== WORK REQUIRED ==
The expected output is exactly the lines below, starting at the line with "Open recent Приложение" and ending at the line with "Viewport: 1280px width, 720px height.", both included; no other line belongs in it.

== DATA FOR THIS TASK ==
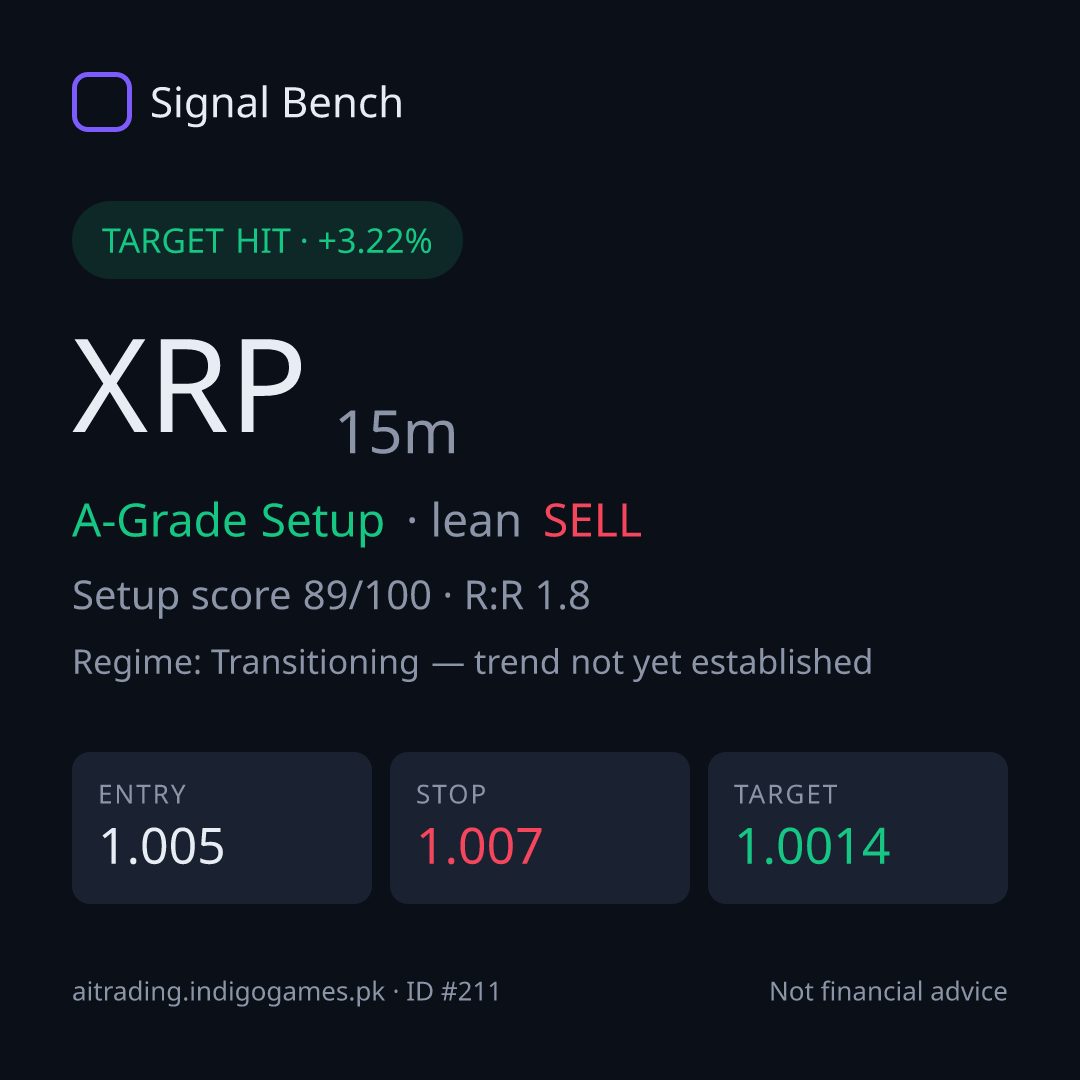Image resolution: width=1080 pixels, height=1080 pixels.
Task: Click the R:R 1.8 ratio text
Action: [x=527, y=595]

---

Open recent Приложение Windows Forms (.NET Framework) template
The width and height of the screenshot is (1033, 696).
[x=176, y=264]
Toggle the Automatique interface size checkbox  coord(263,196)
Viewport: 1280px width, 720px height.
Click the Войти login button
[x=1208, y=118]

...

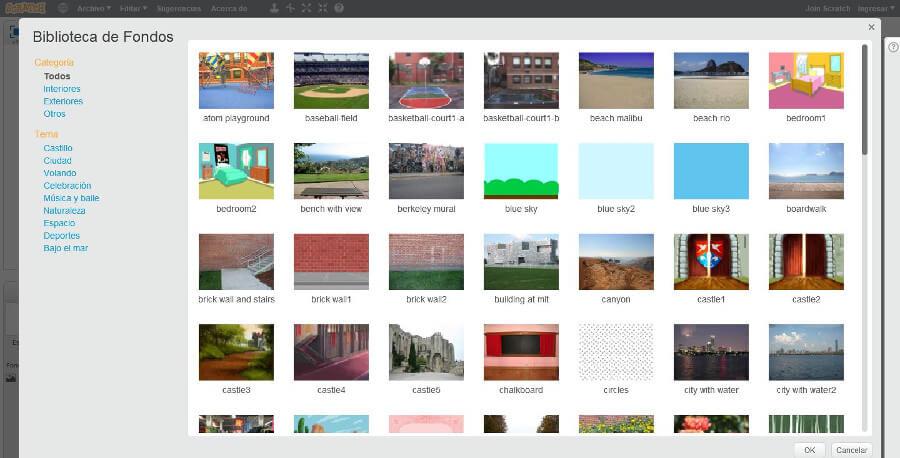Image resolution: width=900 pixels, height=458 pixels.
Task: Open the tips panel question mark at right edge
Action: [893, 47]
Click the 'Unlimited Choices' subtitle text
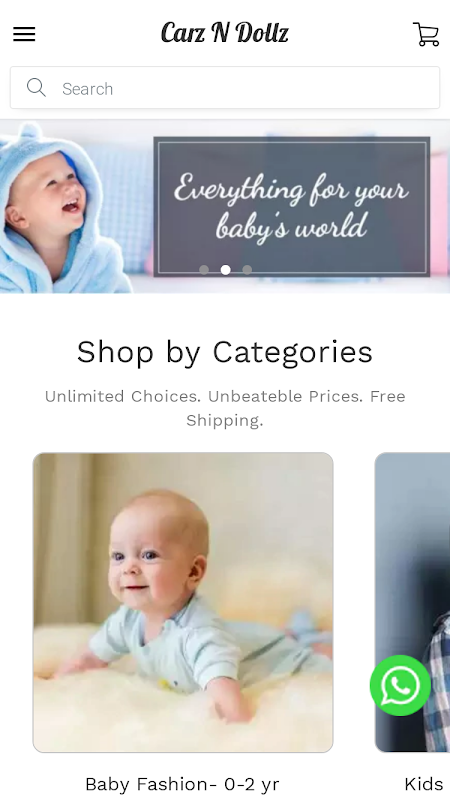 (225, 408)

== OUTPUT OF THE TASK ==
Open recent Приложение Windows Forms (.NET Framework) template
The width and height of the screenshot is (1033, 696).
[x=176, y=264]
Toggle the Automatique interface size checkbox  coord(263,196)
Viewport: 1280px width, 720px height.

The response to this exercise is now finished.